Céline Bonin et Richard Bédard, qui travaillaient pour Couche-Tard lors des faits allégués, ont été ciblés dans le cadre de l'enquête « octane » du Bureau de la concurrence du Canada en 2005 et 2006.
L'acte d'accusation direct fait en sorte d'aller directement au procès sans la tenue de cette enquête préliminaire.
Devant la possibilité que les avocats de Richard Bédard, Me Mark Paci et Me Stéphane Eljarrat déposent une requête en changement de venue pour le déroulement du procès devant juge et jury, la poursuite s'est dite prête à écouter leur proposition.
En 2015, le procès de Serge Parent, un employé d'Irving, avait été déplacé de Sherbrooke à Montréal à la suite d'une requête en changement de venue. Ce procès devant juge et jury a été fixé en 2019 au palais de justice de Montréal.
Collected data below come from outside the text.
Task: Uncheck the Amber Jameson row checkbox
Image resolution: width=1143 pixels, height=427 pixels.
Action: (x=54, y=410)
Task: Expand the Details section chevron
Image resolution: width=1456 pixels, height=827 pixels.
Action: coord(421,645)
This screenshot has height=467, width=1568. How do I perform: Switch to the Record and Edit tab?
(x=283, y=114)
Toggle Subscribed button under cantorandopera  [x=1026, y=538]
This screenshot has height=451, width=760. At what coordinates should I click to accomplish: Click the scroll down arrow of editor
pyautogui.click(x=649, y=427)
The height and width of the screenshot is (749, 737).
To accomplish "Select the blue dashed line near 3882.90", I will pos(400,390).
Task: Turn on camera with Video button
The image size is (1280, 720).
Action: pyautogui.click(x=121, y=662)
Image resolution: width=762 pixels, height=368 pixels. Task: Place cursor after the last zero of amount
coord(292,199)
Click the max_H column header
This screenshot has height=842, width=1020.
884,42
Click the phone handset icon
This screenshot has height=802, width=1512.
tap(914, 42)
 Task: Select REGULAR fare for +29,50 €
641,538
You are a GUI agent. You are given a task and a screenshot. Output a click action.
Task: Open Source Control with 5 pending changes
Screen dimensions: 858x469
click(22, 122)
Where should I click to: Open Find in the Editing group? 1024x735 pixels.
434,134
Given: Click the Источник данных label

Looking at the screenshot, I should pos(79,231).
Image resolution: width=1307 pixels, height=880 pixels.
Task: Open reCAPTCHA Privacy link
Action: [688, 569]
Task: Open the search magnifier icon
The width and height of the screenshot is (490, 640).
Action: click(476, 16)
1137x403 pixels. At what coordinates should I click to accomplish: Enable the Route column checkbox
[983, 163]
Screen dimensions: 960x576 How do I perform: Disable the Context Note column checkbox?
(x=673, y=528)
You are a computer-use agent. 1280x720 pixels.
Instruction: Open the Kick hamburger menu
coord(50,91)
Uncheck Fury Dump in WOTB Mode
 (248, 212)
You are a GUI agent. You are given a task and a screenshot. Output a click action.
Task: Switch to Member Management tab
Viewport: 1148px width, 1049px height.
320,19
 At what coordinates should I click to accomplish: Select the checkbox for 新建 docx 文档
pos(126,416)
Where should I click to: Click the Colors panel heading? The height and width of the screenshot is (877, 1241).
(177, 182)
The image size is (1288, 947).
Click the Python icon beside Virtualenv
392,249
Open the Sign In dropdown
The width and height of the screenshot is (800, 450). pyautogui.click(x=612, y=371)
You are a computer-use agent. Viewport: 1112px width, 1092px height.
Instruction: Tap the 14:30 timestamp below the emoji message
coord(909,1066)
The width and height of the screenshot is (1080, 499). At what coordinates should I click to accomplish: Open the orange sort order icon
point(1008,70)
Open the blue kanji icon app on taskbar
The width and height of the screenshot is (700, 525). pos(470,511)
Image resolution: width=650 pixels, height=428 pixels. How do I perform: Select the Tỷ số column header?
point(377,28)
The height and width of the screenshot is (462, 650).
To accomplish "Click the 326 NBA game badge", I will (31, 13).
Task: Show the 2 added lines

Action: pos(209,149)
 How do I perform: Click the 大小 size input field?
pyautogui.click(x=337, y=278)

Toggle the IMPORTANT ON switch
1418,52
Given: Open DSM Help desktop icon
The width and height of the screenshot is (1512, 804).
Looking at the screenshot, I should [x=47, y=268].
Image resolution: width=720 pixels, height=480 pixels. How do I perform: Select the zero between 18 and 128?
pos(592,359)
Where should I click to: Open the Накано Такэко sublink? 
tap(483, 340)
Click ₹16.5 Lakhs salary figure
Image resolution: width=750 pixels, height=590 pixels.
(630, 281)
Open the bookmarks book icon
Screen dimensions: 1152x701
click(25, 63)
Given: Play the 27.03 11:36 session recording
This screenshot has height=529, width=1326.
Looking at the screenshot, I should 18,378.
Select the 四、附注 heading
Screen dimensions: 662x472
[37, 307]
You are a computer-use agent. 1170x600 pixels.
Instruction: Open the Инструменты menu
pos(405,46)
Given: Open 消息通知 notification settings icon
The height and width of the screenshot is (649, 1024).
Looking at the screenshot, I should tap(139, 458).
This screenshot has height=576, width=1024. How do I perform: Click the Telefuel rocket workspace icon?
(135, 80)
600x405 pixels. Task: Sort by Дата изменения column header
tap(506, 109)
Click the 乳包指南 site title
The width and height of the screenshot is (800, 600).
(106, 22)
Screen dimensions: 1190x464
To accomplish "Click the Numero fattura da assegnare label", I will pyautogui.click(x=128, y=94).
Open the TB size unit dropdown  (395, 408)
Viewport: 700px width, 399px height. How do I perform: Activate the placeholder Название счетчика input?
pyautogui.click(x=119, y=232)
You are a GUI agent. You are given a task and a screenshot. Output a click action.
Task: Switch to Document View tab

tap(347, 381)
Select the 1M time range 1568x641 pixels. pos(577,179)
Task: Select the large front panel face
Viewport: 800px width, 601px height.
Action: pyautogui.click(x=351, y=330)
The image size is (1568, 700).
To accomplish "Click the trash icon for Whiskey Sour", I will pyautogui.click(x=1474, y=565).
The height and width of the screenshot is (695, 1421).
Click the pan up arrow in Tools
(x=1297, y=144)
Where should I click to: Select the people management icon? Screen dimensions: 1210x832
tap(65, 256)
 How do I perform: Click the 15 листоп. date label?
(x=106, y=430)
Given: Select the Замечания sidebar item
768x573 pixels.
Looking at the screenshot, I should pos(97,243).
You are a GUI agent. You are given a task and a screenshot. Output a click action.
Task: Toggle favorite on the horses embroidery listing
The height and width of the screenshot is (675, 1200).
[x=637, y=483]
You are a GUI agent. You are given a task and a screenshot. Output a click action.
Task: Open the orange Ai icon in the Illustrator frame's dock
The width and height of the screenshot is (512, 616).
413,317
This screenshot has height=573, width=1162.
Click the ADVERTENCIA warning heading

Les avocats de la défense dans les dossiers de Bonin et Bédard ont indiqué qu'ils étaient prêts à renoncer aux délais judiciaires entre le moment où le procès pourrait être fixé à Sherbrooke et celui où il pourrait l'être à Montréal.
Pas avant 2018
Le juge coordonnateur pour l'Estrie Gaétan Dumas de la Cour supérieure a mentionné aux parties qu'il était impossible que le procès puisse se tenir avant janvier 2018 à Sherbrooke.
Cette possibilité dépend cependant des autres procès qui doivent s'y tenir au cours des prochains mois dont celui pour négligence criminelle causant la mort de 47 personnes à la suite de la tragédie de Lac-Mégantic, celui en vertu de la Loi sur les pêches à la suite de ces événements de juillet 2013, celui du projet Muraille où dix-huit personnes sont détenues et d'un éventuel procès pour meurtre.
Le juge a invité « la couronne » à décider quel procès elle allait prioriser.
Le juge Dumas a aussi rappelé qu'il avait approuvé des plans de mise à niveau de l'une des deux salles à procès devant jury au palais de justice de Sherbrooke il y a plus de quatre ans. La ministre de la Justice du Québec Stéphanie Vallée a réitéré l'intention du gouvernement de procéder à ces travaux dans la foulée des investissements suivant l'arrêt Jordan l'automne dernier, mais les travaux ne sont toujours pas commencés.
La question des délais et d'une possible requête en arrêt des procédures pour délais déraisonnables n'a cepedant pas encore été évoquée dans le dossier de Céline Bonin et Richard Bédard.